2wice – Great Supporting App for Cunningham Units

Name of the application: 2wice

About the app:
2wice is the perfect app for units based on the work of Merce Cunningham, and features a series of photos and videos of the Merce Cunningham Dance Company taken between 2001 and 2011. The app is completely free, and also provides the user with several interview that provide insight into Cunningham’s unique creative process. 2wice is developed by Rubenstein Technology Group, and developed by 2wice Arts Foundation.

Possible classroom applications:
2wice can be used in lessons interactively through iPads, iPods, or iPhones. The platform is created specifically for iPad, but, since the only actions needed for the app are swipe or tap, it’s easy to use on smaller devices. An alternative is projecting the app on the smart-board. Students can copy the body shapes featured in the app, and combine them during introductory unit assignments. From there the class could progress to devising dance phrases through the “I Ching” (find an online version for lessons here!) or other chance methods like dice. The videos of the app also offer rare footage that give voice to Cunningham dancers. This gives students the opportunity to identify with the intricacies of being a professional dancer.

Pros:
Firstly, the app is free, which makes it accessible for all students. The app is user-friendly, so can easily be used for elementary students. Only actions needed are tap or swipe. 2wice also has a succinct biography of Merce Cunningham included. It’s also possible to “like” specific images within the app, which allow for student-dancers and educators to retrieve the photos quickly. In short, I discovered a myriad of pros to use this app.

Cons:
The three videos in the app stream directly. Fast-forwarding, rewinding, or pausing the video is not possible.

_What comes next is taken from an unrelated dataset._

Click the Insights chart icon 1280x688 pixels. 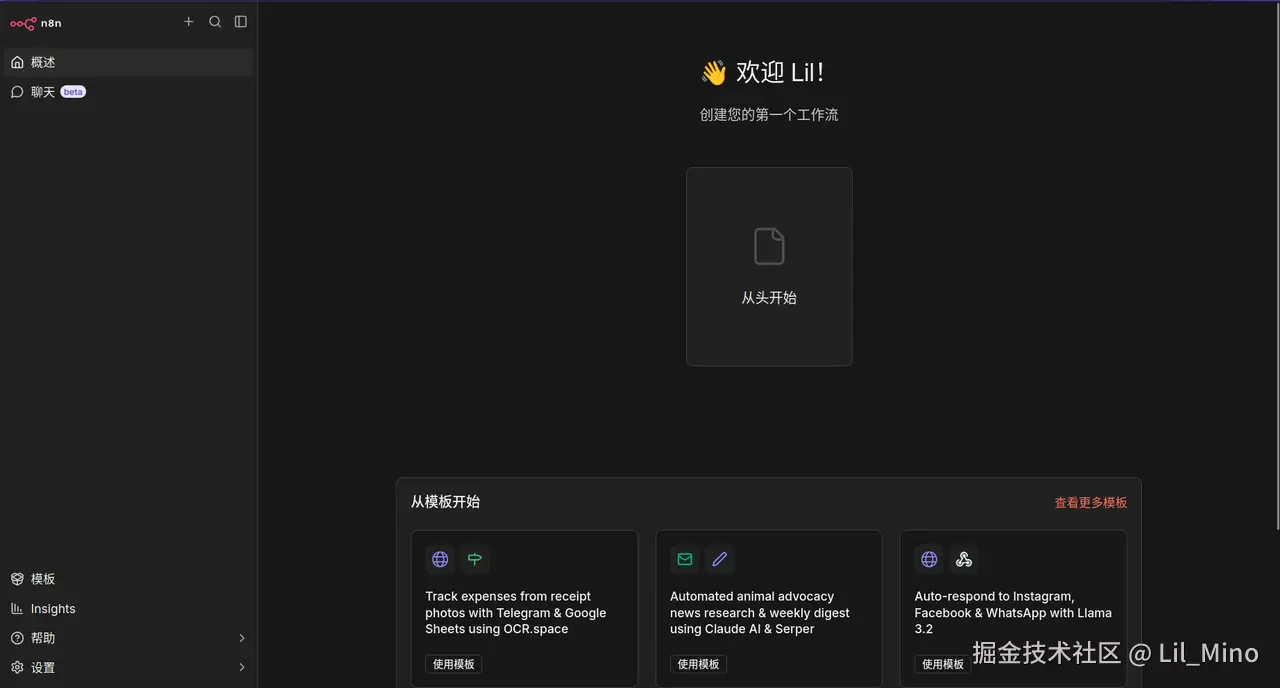point(16,608)
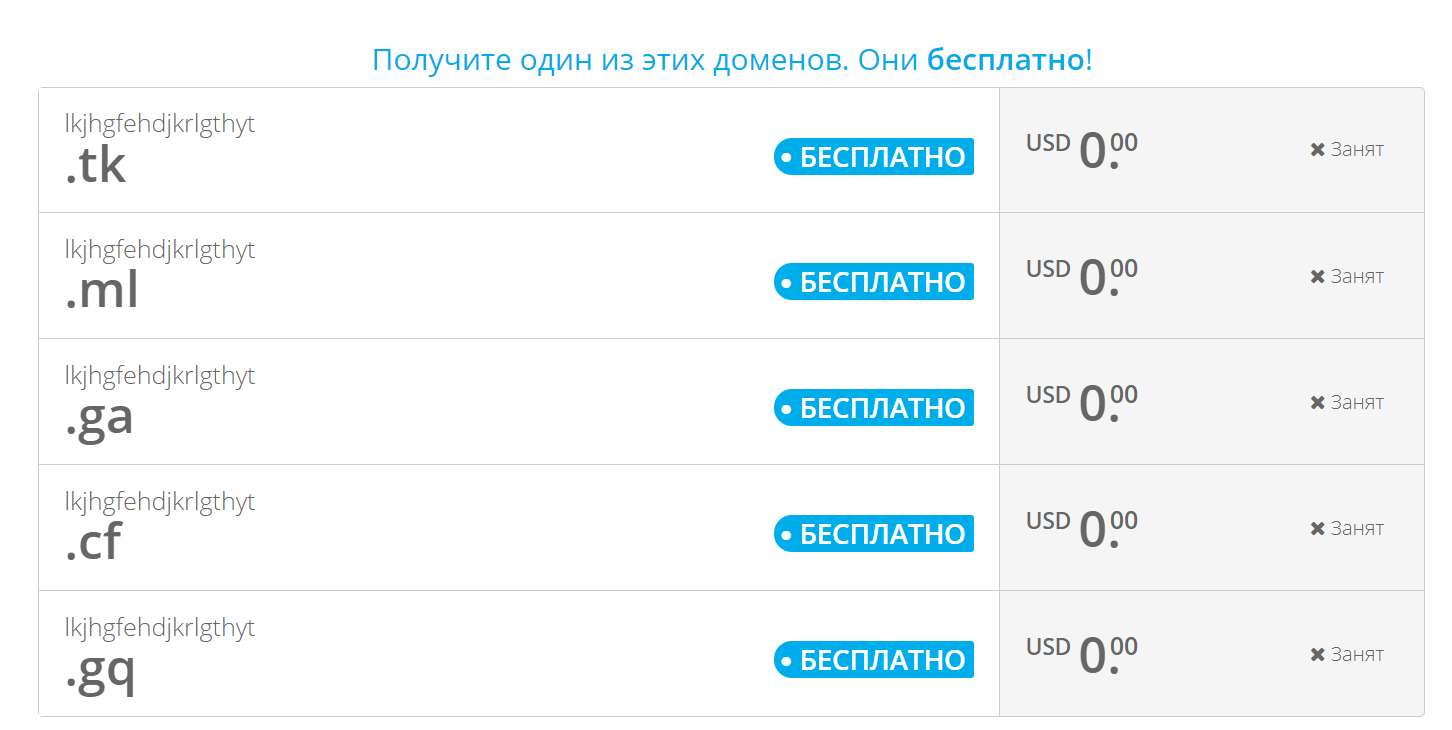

This is particularly challenging if you’d like to have a brief class share while sharing the footage.

Rating:
4 out of 5

Ballet Index- one of many language tools for dance.

Name of Application: Ballet Index

Cost: 99 Cents

Pros: Gives both the literal translation of ballet vocabulary and also what it refers to in terms of ballet class and terminology. Gives phonetic pronunciations.

Cons: Not many photos of what things look like, though entries like ballerina have cheesy photos of a “ballerina.”

I use this app for my own knowledge of how to exactly translate and spell terms in ballet and in other styles of dance as we use ballet vocabulary throughout many dance forms. I use these terms with my pre-K students and my Middle School students. Using terms based in the French language is helpful at my job because many of my students are bi-lingual in French and English or are English Language Learners. This allows us to discuss cross-cultural use of language and other uses for their mother tongue.

I recommend this App, it is a clear interface and very well laid out and very clear. However, I think that the free ballet dictionary that is available through the American Ballet Theater, (http://www.abt.org/education/dictionary/), is a bit more comprehensive and clear. This website would be more useable by students on their own for defining and spelling ballet vocabulary because of its accessibility on the computer as well as the fact that it is free. Ballet Index is only 99 cents, but not all students have their own iPad or iPhone access or want to/can afford to buy an app for dance class (students would also need parental permission to buy their own version of applications).